Following methods similar to those described by Hirsh and Vanderslice (1976), we have isolated more than 100 ethyl methane sulfonate induced temperature sensitive (TS) mutants. All these mutants propagate at 20 C (permissive temperature) and do not propagate at 25 C (nonpermissive temperature). These mutants fall into four broad classes: 1) mutants blocked in embryogenesis (over 30 mutants); 2) mutants blocked in fertilization (nearly 30 mutants); 3) mutants defective in gonadogenesis (over 30 mutants); 4) mutants accumulating in one of the postembryonic larval stages (over a dozen mutants). From this pool of mutants, we have chosen to analyze those mutants that are blocked in fertilization and those that are blocked in embryogenesis. Of the 30 or more embryonic mutants that we have examined, mutants are found which produce embryos blocked in the 1-2, 12-16, 20-30, 40- 60, and 100-150 cell stages. Twelve mutants which we have tested so far lay embryos that appear to be uniformly blocked in one particular cell stage at restrictive temperature. Their phenotype is recessive to wild type. From temperature shift experiments, we have found that the temperature sensitive period in the mutants varied from the first larval stage to the adult animal. We have also asked whether the embryonic defects of these mutants show a maternal effect. Our criteria for maternal effect is the same as that described by Vanderslice and Hirsh (1976). 1) When a homozygous TS/TS hermaphrodite is mated at nonpermissive temperature with wild-type males (+/+), no viable progeny should be produced. 2) When a heterozygous hermaphrodite (+/TS) is grown at the nonpermissive temperature for the TS mutation, one fourth of the progeny produced should be homozygous for the TS mutation.
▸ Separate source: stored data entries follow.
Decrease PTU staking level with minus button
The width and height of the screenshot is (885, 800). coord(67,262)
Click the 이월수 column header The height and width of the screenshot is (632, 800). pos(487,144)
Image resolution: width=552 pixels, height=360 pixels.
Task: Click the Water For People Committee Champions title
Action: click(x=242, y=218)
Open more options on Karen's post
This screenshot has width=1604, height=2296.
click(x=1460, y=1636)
A dozen embryonic mutants blocked in the 1-2, 12-16, 20-30, 40-60, and 100-150 cell stages have been characterized. We have found they all exhibit a maternal effect. Two mutants that die after the 150 cell stage may not show a maternal effect. Since the spectrum of the mutants that we tested probably represents the general developmental stages of the worm and since all mutants so far tested exhibited maternal effect, one can conclude that maternal genome plays a major role in the embryonic development of C. elegans at least through the 150 cell stage.